Sub-agents parallelize. Supervisor centralizes. Handoffs are serial. Pick the one that matches your actual control-flow needs.
The 2026 production default is supervisor. LangGraph, OpenAI Agents SDK in triage mode, Claude Code’s parent+sub-agents — all converging on one agent with the global view.
Don’t mix topologies inside a workflow. Layer them — one topology per level of abstraction, clean boundaries between layers.
Handoffs are still the right choice for hierarchical linear workflows where each phase needs a different specialist and there’s no return path. Just don’t pretend they generalize.

The reason this matters is that multi-agent systems are graphs, and the topology of the graph is the load-bearing design decision. The LLM choice barely affects whether your system is debuggable. The topology entirely determines it. Pick one. Defend it.
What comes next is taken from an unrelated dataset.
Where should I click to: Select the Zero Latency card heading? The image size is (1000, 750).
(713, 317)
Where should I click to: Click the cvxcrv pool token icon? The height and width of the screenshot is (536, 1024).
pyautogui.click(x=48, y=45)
The teams that treat topology as a real decision — not a framework default they inherit accidentally — are the ones whose multi-agent systems actually ship.

Further reading: LangGraph’s supervisor tutorial is the canonical reference. Claude Code’s sub-agents docs cover the parallel-scoped-work pattern. OpenAI’s Agents SDK is the successor to Swarm. Cognition’s “Don’t Build Multi-Agents” makes the architectural argument for supervisor as the default.